La clave está en que varias comunidades autónomas han introducido deducciones específicas relacionadas con gastos sanitarios que no están cubiertos por la Seguridad Social. Entre ellos se incluyen tratamientos dentales, ortodoncias, prótesis o intervenciones necesarias para la salud bucodental.
Deducciones por tratamientos dentales que muchos contribuyentes desconocen
En distintas comunidades autónomas existen beneficios fiscales que permiten deducir una parte del dinero gastado en determinados tratamientos médicos. Los gastos dentales son uno de los ejemplos más habituales en este tipo de deducciones, ya que suelen implicar importes elevados y en muchos casos no están cubiertos por el sistema público.

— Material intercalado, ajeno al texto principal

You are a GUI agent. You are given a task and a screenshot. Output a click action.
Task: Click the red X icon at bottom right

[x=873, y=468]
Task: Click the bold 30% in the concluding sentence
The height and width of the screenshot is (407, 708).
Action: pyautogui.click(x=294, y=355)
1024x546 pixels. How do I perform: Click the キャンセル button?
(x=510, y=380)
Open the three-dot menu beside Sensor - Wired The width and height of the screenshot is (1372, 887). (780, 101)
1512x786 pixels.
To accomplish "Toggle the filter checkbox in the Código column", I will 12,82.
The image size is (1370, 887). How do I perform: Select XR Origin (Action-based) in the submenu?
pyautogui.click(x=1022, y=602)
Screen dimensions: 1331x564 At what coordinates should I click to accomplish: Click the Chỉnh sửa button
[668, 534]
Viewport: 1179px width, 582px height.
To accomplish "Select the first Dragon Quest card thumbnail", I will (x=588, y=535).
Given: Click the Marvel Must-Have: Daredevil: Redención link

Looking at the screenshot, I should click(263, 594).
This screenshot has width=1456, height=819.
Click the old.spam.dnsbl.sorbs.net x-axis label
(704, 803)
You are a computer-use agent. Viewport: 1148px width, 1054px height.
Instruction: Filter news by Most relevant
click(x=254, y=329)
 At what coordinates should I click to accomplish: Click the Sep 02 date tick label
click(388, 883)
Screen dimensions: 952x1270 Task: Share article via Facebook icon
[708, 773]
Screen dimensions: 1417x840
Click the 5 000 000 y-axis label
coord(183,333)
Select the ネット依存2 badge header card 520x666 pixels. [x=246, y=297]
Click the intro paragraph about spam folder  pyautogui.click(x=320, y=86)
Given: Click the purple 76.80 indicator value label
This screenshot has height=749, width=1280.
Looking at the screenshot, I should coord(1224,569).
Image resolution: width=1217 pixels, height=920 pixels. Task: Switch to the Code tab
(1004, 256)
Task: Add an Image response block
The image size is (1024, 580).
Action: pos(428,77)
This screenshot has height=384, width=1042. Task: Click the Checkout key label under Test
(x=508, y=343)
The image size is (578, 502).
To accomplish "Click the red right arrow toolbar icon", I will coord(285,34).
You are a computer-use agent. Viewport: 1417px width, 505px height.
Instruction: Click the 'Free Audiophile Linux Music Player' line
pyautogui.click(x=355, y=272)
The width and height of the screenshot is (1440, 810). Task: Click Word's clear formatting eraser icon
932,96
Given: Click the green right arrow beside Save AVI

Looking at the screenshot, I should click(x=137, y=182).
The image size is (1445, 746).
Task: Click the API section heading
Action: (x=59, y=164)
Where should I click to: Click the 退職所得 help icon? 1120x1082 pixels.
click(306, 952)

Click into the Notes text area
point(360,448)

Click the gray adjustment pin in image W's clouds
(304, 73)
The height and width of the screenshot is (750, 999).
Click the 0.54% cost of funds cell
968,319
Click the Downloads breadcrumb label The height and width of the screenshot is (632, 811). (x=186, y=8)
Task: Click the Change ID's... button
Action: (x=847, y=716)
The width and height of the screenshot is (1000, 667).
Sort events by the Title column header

Estas deducciones pueden aplicarse no solo para el propio contribuyente, sino también para la pareja o los hijos si forman parte de la unidad familiar. Dependiendo del territorio y de la situación económica del contribuyente, el porcentaje deducible puede variar, lo que explica que en algunos casos el ahorro fiscal pueda llegar a cifras cercanas a los 840 euros. Por este motivo, los asesores fiscales recomiendan revisar siempre las deducciones autonómicas disponibles antes de confirmar el borrador de la renta.
Por qué revisar estos gastos puede aumentar tu devolución
Cuando se habla de que Hacienda perdona dinero, en realidad se hace referencia a que la deducción reduce la cantidad de impuestos que corresponde pagar. En la práctica esto puede traducirse en dos situaciones: pagar menos en la declaración o recibir una devolución mayor. El problema es que muchos contribuyentes aceptan el borrador sin revisar si tienen derecho a estas deducciones. Como resultado, miles de personas dejan de recuperar parte del dinero que gastaron en tratamientos sanitarios.
Por eso los expertos insisten en guardar siempre las facturas de los tratamientos dentales y comprobar las deducciones aplicables en cada comunidad autónoma. En algunos casos, un simple gasto médico puede convertirse en un ahorro fiscal importante cuando llega el momento de presentar la declaración de la renta.